リスクプレミアムがなぜ存在するのかというと、投資家がリターンの変動を嫌うからだ。近時のような株価の下落は、投資家としては「嫌な感じ」がするものだが、この「嫌な感じ」の確かさこそが、株式投資に高いリターンが期待できる理由なのだ。昔、まずいけれども体にいいことを訴えた、「キューサイの青汁」のCMがあったが、株式投資の正しい気分はあれに似ている。「う〜ん、まずい。もう1杯!」くらいの心持ちがいい。特に日本株投資に不安を覚える方が気にするポイントについて、「合理的へそ曲がり」流の解釈を2つお伝えしておこう。
低成長な日本経済を愛するべし
まず、「今後人口が減るので経済成長率が上がりにくい日本株に投資しても儲からない」という意見に対してはどうか。
「合理的へそ曲がり」は、将来の利益成長の予想が、低くても、高くても、それが現在の株価に反映しているなら、株式投資へのリターンはおおよそ同じはずだ、と答える。それは、成長率がマイナスでも同じだ。

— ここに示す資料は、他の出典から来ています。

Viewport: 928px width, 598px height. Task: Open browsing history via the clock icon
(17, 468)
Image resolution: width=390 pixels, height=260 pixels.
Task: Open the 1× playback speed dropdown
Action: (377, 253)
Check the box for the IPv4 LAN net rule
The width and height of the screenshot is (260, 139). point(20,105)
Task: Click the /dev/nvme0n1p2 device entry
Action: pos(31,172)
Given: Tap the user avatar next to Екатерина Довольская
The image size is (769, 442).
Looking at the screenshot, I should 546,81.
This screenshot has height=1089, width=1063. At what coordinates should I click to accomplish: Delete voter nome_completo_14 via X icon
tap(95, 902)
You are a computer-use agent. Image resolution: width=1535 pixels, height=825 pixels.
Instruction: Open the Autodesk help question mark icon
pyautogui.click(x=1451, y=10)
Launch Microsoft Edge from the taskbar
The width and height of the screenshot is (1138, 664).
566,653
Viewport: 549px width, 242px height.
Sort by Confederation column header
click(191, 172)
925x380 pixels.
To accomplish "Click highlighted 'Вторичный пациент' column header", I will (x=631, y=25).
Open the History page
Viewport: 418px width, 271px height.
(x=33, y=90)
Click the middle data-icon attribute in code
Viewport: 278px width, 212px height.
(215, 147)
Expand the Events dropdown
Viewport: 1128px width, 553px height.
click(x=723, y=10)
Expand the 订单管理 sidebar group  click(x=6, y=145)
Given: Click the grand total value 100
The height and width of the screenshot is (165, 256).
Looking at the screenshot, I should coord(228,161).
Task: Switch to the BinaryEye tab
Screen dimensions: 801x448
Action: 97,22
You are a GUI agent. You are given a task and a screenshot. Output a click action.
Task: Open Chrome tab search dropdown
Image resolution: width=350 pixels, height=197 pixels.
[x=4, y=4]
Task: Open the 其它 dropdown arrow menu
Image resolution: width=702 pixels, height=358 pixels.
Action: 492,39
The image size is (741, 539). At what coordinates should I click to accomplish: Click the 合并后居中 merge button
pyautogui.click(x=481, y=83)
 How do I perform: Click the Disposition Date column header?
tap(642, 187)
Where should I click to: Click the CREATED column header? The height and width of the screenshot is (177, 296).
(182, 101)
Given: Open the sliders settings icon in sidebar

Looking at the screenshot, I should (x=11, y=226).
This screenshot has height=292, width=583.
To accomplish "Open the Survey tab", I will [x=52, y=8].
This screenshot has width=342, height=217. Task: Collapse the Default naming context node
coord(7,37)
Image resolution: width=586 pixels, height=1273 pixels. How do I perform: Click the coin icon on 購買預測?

先の、割引率が5%で、一株利益が100円の株式の理論株価を考えるとして、利益成長率が+3%なら株価は5000円だし(100÷(0.05−0.03)=5000)、利益成長率が−3%だと株価は1250円になる(100÷(0.05+0.03)=1250)。
それぞれのケースで、理論株価で投資する場合の期待リターンは年率5%だ。日本の人口が減ることも、日本経済が低成長であることも、多くの人がすでに知っていることだ。株式投資家は低成長を嘆く必要はない。
むしろ、日本経済に対して過剰な悲観がある場合には、これが株価に反映していて、将来それが修正されて金利+リスクプレミアムよりも高いリターンが期待できる状況があるかもしれない。